Gujarat Chief Minister Narendra Modi today said that a database containing voice samples of criminals and terrorists needs to be created to combat the world—wide menace of cross—border terrorism.
“The most burning problem the world is facing today is terrorism. Many countries are suffering from the menace of cross-border terrorism,” Mr. Modi said while inaugurating a meet ’To promote use of DNA, DVI (disaster victim identification) and Fingerprints’ organised by the Interpol for the SAARC countries at the Gujarat Forensic Science University.
“As criminals become more sophisticated, it has become important for the law enforcement agencies to go for advanced technology for investigating complex crime. The old methods of investigation are useful in conventional crimes, but no longer applicable in sophisticated crimes,” Mr. Modi said.

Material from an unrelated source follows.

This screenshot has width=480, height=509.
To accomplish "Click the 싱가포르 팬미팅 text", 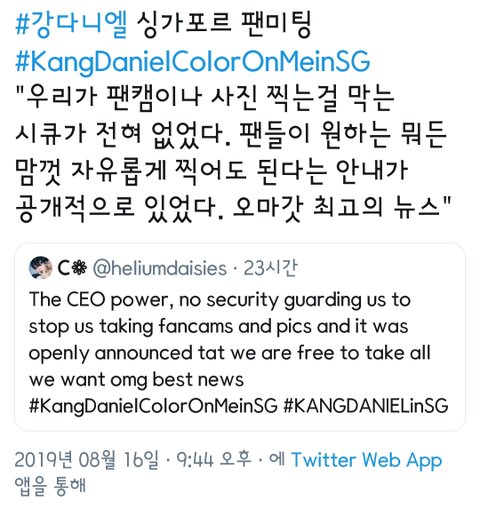I will [x=224, y=25].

“There are various technologies available for interception, recording and identification. It will be appropriate to create a database of voice sample of criminals and terrorists which could help in combating cross border terrorism,” he said, adding that Interpol could support in developing necessary software for this purpose.

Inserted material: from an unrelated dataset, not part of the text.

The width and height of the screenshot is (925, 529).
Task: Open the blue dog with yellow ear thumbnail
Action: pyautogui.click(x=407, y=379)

Mr. Modi also asked various experts at the meet to come up with suggestions for framing a DNA Act for the country.
“In all developed countries, most of the investigation are carried out using DNA profiling and fingerprinting. But in India we are yet to come out with a DNA Act for the country,” Mr. Modi said.
“I request all of you to deliberate on this issue of DNA profiling and fingerprinting and come out with certain suggestions which would be useful in framing the DNA Act for the country,” he added.

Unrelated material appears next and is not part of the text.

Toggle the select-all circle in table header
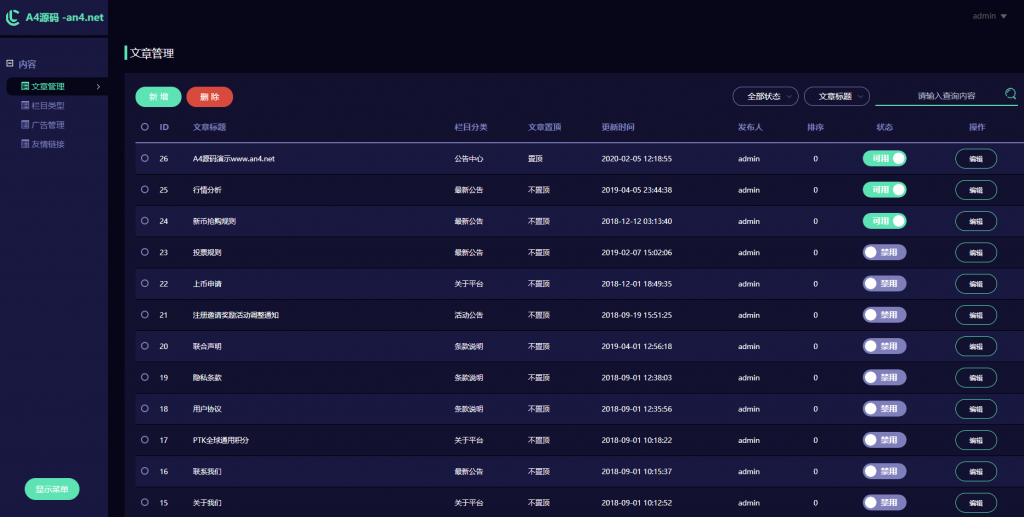145,127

The four—day meet is the first of its kind being organised in Asia.
“The meet is to develop cooperation and collaboration between different countries in order to fight crimes which have no borders now,” Olaf Worbes , special officer for DVI at Interpol said.
“We are also looking at enhancing databases of various Asian countries with regard to fingerprints and DNA profiling.
There is also a need for uniformity in recording these useful data,” Mr. Worbes said.
“We are also looking at sharing of these databases which would help in investigation of cross-border crimes and terrorism,” he added.
Experts from Afghanistan, Bangladesh, Bhutan, India, Maldives, Nepal, Pakistan and Sri Lanka would be deliberating on various topics which include DNA profiling, fingerprinting techniques used by Interpol and DVI data collection, besides sharing experiences.